SCENES ON BOARD THE BATTLESHIP HMS NELSON ON CONVOY ESCORT DUTY IN THE ATLANTIC

This film is held by the Imperial War Museum (ID: MGH 2743).

Synopsis

START 00:00:00 Filmed between 3 and 6 March 1941 (?), black and white footage showing the new Royal Navy battleship, HMS King George V (in overall Home Fleet dark grey), at sea on HMS Nelson's port and starboard quarter, probabably as part of the covering force for the Lofoten raid. Views from HMS Nelson and from a moving motor launch (both unseen) of the light cruiser HMS Aurora (in standard overall battleship grey) at anchor at Scapa Flow; her B turret not pointing fore and aft, contrary to standard practice while in harbour. Shots from HMS Nelson (unseen) showing a J and K Class destroyer steaming through Scapa Flow at speed; she is carrying two white stripes on her single funnel indicating that she is a flotilla leader.

00:01:41 Colour footage filmed circa 24 March 1941 showing the Royal Navy anchorage at Scapa Flow: the battleship HMS Queen Elizabeth. She has a disruptive pattern camouflage scheme and flies a large St George's flag from her mainmast to indicate that she is the flagship of Admiral Sir John Tovey, Commander-in-Chief Home Fleet; one of the battleship's signal flag is seen being hauled down. Two signal pennants fly from HMS Nelson. A shot of a barrage balloon tethered to a BBV (Barrage Balloon Vessel) drifter; in the distance, a Country Class cruiser, probably HMS Devonshire, can be seen. 00:02:34 Impressive views of Convoy WS.7 in the North Atlantic between 25 and 27 March 1941 en route to Freetown: the ships filmed by Blundell as they head through rough seas are (in order of appearance) SS Strathedon (dark blue hull and white superstructure), the R Class battleship HMS Revenge (sporting a disruptive pattern camouflage scheme and filmed in slow motion as she pitches in the heavy swell), SS Empress of Canada (light grey hull and buff upperworks), with SS Stirling Castle in the background, SS Strathedon (again) and HMT Louis Pasteur (in battleship grey and with a single large funnel). Visible behind SS Strathedon is one of her sisterships (either SS Strathallan or SS Strathmore) with a dark blue hull and buff upperworks. Blundell's attention remains fixed on SS Strathedon, HMT Pasteur and HMS Revenge as they plough their way through the North Atlantic; another warship, possibly the anti-aircraft cruiser HMS Cairo, can be seen beyond the battleship in some of the shots.

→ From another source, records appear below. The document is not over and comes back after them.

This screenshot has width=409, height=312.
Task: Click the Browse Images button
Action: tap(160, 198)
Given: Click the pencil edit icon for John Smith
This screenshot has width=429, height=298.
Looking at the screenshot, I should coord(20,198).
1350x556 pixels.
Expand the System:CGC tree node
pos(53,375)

00:04:51 With Convoy WS.7 at Freetown, Sierra Leone, on 4 April 1941: ships whose decks are crowded with service personnel from the United Kingdom head past HMS Nelson as they arrive in the busy anchorage and a local African inhabitant who has come out to greet HMS Nelson uses his shell canoe (marked HMS Repulse) as a diving and swimming platform. Ships that are filmed by Blundell as they pass close to HMS Nelson are (in order): HMT Louis Pasteur, SS Strathedon, SS Strathallan, RMS Andes, SS Strathmore (with the light cruiser HMS Dragon in the background), SS Otranto (with two funnels) and, behind her, her sistership SS Orontes and, bringing up the rear, SS Orcades. A group of four Royal Navy officers in tropical uniforms on the battleship's quarterdeck; one of them has a camera with a bellows lens. Portside views of SS Strathnaver, a passenger liner with three funnels, as she slowly passes HMS Nelson. Views of a Royal Fleet Auxiliary oiler, RFA Cedardale, as HMS Nelson is about to moor alongside her.

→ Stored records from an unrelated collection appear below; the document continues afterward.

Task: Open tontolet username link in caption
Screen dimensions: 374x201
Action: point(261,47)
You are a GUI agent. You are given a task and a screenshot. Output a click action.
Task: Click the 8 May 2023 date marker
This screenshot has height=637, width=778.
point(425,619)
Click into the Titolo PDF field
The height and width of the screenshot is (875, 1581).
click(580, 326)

00:08:36 Liberty men wearing broad rimmed hats head for shore in a cutter being towed by one of HMS Nelson's steam pickets. A large seabird (possibly an albatross) flies low over the waves off Freetown. Three troopships, SS Stirling Castle, HMT Louis Pasteur and RMS Andes, steam slowly past HMS Nelson as they depart from Freetown.

00:10:02 Shots filmed on 9 April 1941 from HMS Nelson's conning tower as the battleship crosses the Equator featuring the 'Crossing the Line' celebrations which are seen being held behind X turret, with sailors in fancy dress at the Court of King Neptune and crewmen who have crossed the Equator for the first time being immersed in a pool of water rigged up on the deck for the occasion. Scenes filmed the following day (10 April) show HMS Nelson's bridge tower and the battleship's emblem - a lion grasping a palm frond - mounted on the front and the ship's crew watching a concert in progress. Shots showing the entertainment - a Royal Marine playing an upright piano, four harmony singers and two comperes or comedians using the microphone on stage. Views from the bridge showing a temporary wooden stage rigged up in the space between X and B turret and the two U/P (Unrifled Projector) anti-aircraft rocket launchers on the roof of B turret and their surrounding blast screens and ready-use ammunition lockers; a five piece jazz combo is seen playing on the stage and X turret with its three long 16-inch gun barrels is trained on the beam to allow space for the audience. Sailors wearing fezzes and armed with SMLE Mk III rifles leave the stage at the end of their act. This sequence ends with a sailor dressed as a little girl in a gingham dress singing on stage.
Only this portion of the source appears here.